Format every one of the records below as a numbered list, leaving out the blank lines.

[Collected data]

========================================================================

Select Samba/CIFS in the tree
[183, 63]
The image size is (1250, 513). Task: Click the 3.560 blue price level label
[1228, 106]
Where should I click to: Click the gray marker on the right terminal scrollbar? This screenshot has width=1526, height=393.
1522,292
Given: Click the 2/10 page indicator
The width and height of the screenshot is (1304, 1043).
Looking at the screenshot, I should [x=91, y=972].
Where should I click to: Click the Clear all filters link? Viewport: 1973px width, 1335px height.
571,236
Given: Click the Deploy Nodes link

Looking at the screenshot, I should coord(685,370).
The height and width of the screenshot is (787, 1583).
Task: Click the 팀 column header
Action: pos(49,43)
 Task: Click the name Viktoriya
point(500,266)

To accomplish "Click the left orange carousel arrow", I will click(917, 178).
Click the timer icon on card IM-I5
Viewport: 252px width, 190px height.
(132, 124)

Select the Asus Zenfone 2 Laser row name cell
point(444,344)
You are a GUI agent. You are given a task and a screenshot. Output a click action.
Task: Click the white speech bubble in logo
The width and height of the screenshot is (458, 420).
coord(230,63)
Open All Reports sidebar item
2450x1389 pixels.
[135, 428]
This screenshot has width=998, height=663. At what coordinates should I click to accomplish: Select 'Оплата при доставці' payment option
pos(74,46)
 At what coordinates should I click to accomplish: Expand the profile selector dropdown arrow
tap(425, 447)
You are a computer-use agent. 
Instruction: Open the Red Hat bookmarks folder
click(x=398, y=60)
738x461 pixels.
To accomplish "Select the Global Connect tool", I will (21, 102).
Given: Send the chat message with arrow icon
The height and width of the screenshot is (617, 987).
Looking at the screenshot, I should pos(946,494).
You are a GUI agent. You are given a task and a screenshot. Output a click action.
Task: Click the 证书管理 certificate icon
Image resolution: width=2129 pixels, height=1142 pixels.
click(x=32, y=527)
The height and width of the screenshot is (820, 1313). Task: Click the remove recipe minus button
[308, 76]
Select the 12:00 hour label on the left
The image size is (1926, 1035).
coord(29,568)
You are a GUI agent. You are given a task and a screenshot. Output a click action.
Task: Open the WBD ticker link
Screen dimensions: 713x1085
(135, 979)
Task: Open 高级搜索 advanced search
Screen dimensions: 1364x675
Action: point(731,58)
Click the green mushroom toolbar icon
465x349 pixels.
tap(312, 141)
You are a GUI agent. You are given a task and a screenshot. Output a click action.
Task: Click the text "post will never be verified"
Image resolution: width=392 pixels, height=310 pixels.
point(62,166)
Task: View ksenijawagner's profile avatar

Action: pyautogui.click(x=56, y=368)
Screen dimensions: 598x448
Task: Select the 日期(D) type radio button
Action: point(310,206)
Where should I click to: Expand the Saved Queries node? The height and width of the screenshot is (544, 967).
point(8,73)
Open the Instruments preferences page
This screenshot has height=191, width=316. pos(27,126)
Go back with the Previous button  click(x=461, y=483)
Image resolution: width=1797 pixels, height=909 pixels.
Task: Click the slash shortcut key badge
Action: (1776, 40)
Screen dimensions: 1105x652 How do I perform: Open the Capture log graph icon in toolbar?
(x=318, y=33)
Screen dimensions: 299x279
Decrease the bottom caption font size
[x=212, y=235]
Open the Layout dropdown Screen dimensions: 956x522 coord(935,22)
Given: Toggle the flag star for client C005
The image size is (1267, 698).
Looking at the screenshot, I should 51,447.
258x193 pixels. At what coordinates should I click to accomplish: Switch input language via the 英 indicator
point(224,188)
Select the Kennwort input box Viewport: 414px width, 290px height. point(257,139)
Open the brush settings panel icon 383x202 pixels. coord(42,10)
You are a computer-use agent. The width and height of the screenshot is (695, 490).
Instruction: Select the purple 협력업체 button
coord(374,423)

========================================================================

Response to this exercise:
1. Select Samba/CIFS in the tree
2. [183, 63]
3. The image size is (1250, 513). Task: Click the 3.560 blue price level label
4. [1228, 106]
5. Where should I click to: Click the gray marker on the right terminal scrollbar? This screenshot has width=1526, height=393.
6. 1522,292
7. Given: Click the 2/10 page indicator
8. The width and height of the screenshot is (1304, 1043).
9. Looking at the screenshot, I should [x=91, y=972].
10. Where should I click to: Click the Clear all filters link? Viewport: 1973px width, 1335px height.
11. 571,236
12. Given: Click the Deploy Nodes link
13. Looking at the screenshot, I should coord(685,370).
14. The height and width of the screenshot is (787, 1583).
15. Task: Click the 팀 column header
16. Action: pos(49,43)
17.  Task: Click the name Viktoriya
18. point(500,266)
19. To accomplish "Click the left orange carousel arrow", I will click(917, 178).
20. Click the timer icon on card IM-I5
21. Viewport: 252px width, 190px height.
22. (132, 124)
23. Select the Asus Zenfone 2 Laser row name cell
24. point(444,344)
25. You are a GUI agent. You are given a task and a screenshot. Output a click action.
26. Task: Click the white speech bubble in logo
27. The width and height of the screenshot is (458, 420).
28. coord(230,63)
29. Open All Reports sidebar item
30. 2450x1389 pixels.
31. [135, 428]
32. This screenshot has width=998, height=663. At what coordinates should I click to accomplish: Select 'Оплата при доставці' payment option
33. pos(74,46)
34.  At what coordinates should I click to accomplish: Expand the profile selector dropdown arrow
35. tap(425, 447)
36. You are a computer-use agent. 
37. Instruction: Open the Red Hat bookmarks folder
38. click(x=398, y=60)
39. 738x461 pixels.
40. To accomplish "Select the Global Connect tool", I will (21, 102).
41. Given: Send the chat message with arrow icon
42. The height and width of the screenshot is (617, 987).
43. Looking at the screenshot, I should pos(946,494).
44. You are a GUI agent. You are given a task and a screenshot. Output a click action.
45. Task: Click the 证书管理 certificate icon
46. Image resolution: width=2129 pixels, height=1142 pixels.
47. click(x=32, y=527)
48. The height and width of the screenshot is (820, 1313). Task: Click the remove recipe minus button
49. [308, 76]
50. Select the 12:00 hour label on the left
51. The image size is (1926, 1035).
52. coord(29,568)
53. You are a GUI agent. You are given a task and a screenshot. Output a click action.
54. Task: Open the WBD ticker link
55. Screen dimensions: 713x1085
56. (135, 979)
57. Task: Open 高级搜索 advanced search
58. Screen dimensions: 1364x675
59. Action: point(731,58)
60. Click the green mushroom toolbar icon
61. 465x349 pixels.
62. tap(312, 141)
63. You are a GUI agent. You are given a task and a screenshot. Output a click action.
64. Task: Click the text "post will never be verified"
65. Image resolution: width=392 pixels, height=310 pixels.
66. point(62,166)
67. Task: View ksenijawagner's profile avatar
68. Action: pyautogui.click(x=56, y=368)
69. Screen dimensions: 598x448
70. Task: Select the 日期(D) type radio button
71. Action: point(310,206)
72. Where should I click to: Expand the Saved Queries node? The height and width of the screenshot is (544, 967).
73. point(8,73)
74. Open the Instruments preferences page
75. This screenshot has height=191, width=316. pos(27,126)
76. Go back with the Previous button  click(x=461, y=483)
77. Image resolution: width=1797 pixels, height=909 pixels.
78. Task: Click the slash shortcut key badge
79. Action: (1776, 40)
80. Screen dimensions: 1105x652 How do I perform: Open the Capture log graph icon in toolbar?
81. (x=318, y=33)
82. Screen dimensions: 299x279
83. Decrease the bottom caption font size
84. [x=212, y=235]
85. Open the Layout dropdown Screen dimensions: 956x522 coord(935,22)
86. Given: Toggle the flag star for client C005
87. The image size is (1267, 698).
88. Looking at the screenshot, I should 51,447.
89. 258x193 pixels. At what coordinates should I click to accomplish: Switch input language via the 英 indicator
90. point(224,188)
91. Select the Kennwort input box Viewport: 414px width, 290px height. point(257,139)
92. Open the brush settings panel icon 383x202 pixels. coord(42,10)
93. You are a computer-use agent. The width and height of the screenshot is (695, 490).
94. Instruction: Select the purple 협력업체 button
95. coord(374,423)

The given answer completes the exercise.